[Lines about finding things on screens]
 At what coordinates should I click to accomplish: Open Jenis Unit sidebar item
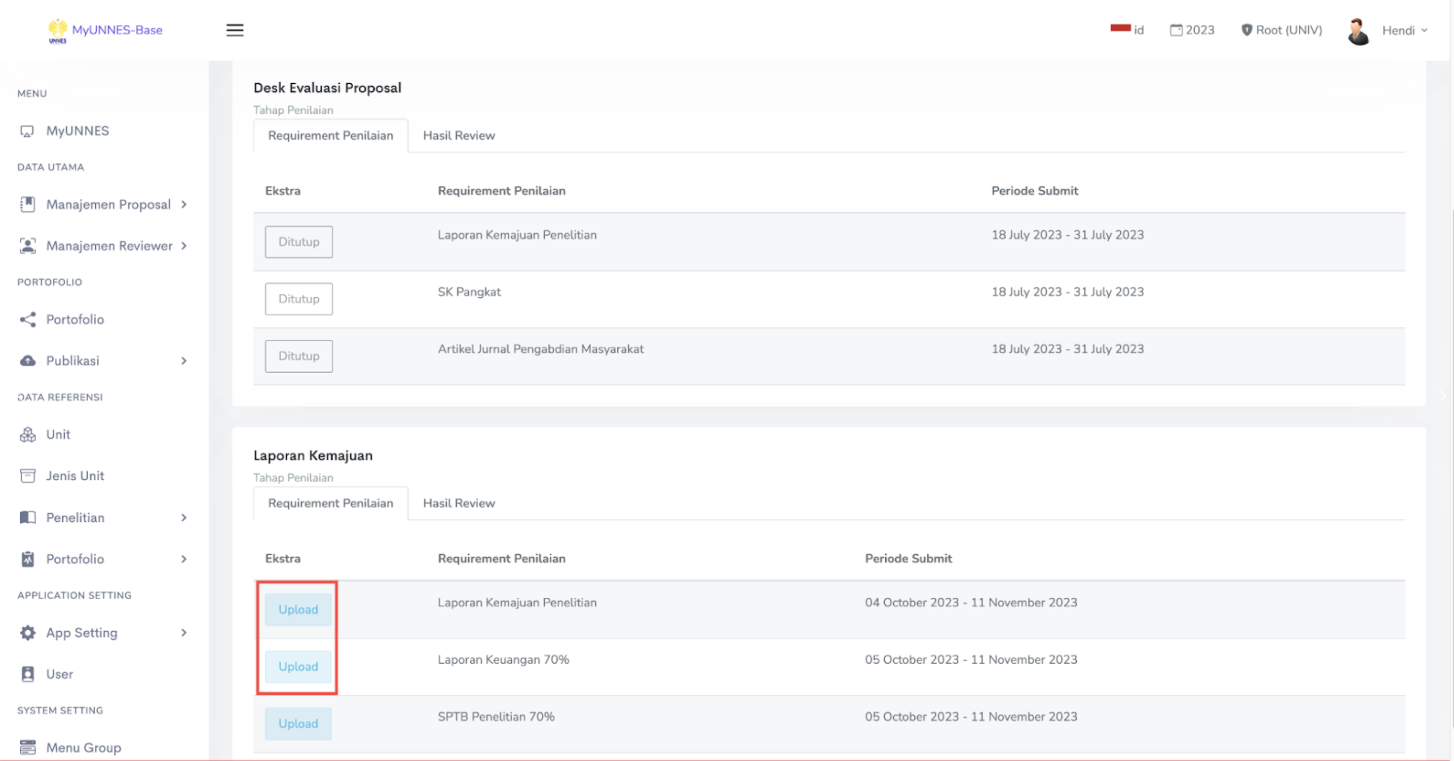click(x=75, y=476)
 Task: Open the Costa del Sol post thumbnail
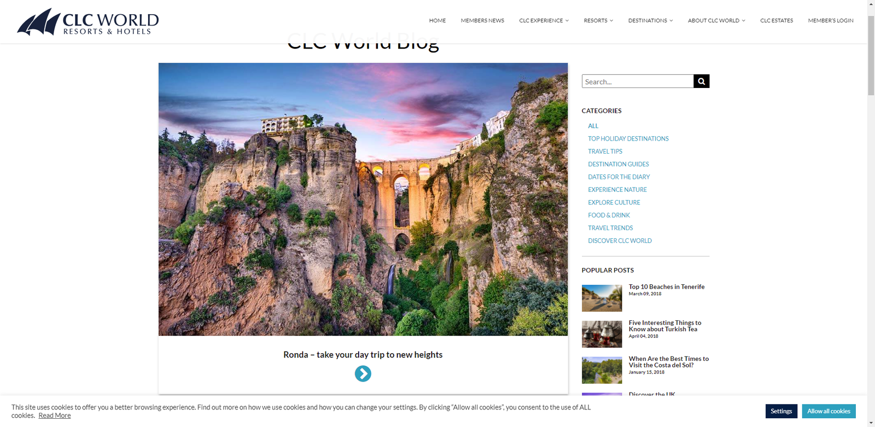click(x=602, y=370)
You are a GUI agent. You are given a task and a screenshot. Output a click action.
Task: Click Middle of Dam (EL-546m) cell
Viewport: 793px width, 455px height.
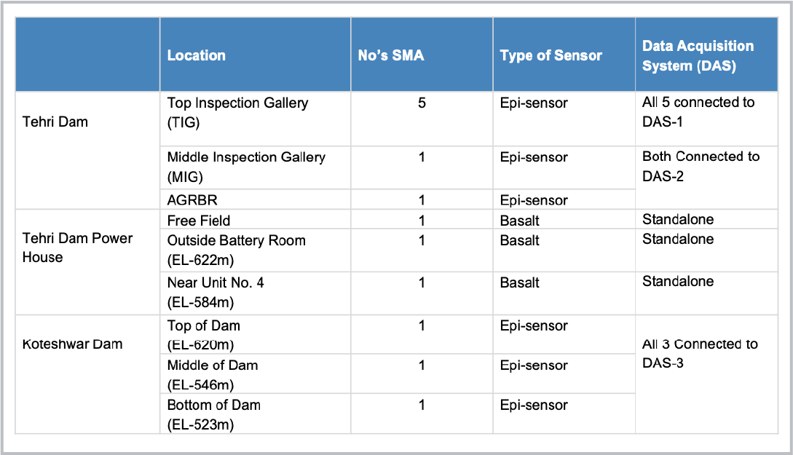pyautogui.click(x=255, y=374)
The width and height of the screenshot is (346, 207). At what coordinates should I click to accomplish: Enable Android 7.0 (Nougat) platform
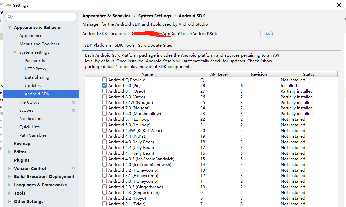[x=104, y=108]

» EXERCISE DIRECTIONS: Swap "screenshot" for "screen image" everywhere in these lines, keeping everything else the same. Leave out the pictures.

» OUTPUT:
 At what coordinates should I click to accomplish: Open Jenis Unit sidebar item
click(x=75, y=476)
 Task: Open the Costa del Sol post thumbnail
click(x=602, y=370)
You are a GUI agent. You are given a task and a screen image. Output a click action.
Task: Click Middle of Dam (EL-546m) cell
Viewport: 793px width, 455px height.
pyautogui.click(x=255, y=374)
The width and height of the screen image is (346, 207). At what coordinates should I click to accomplish: Enable Android 7.0 (Nougat) platform
[x=104, y=108]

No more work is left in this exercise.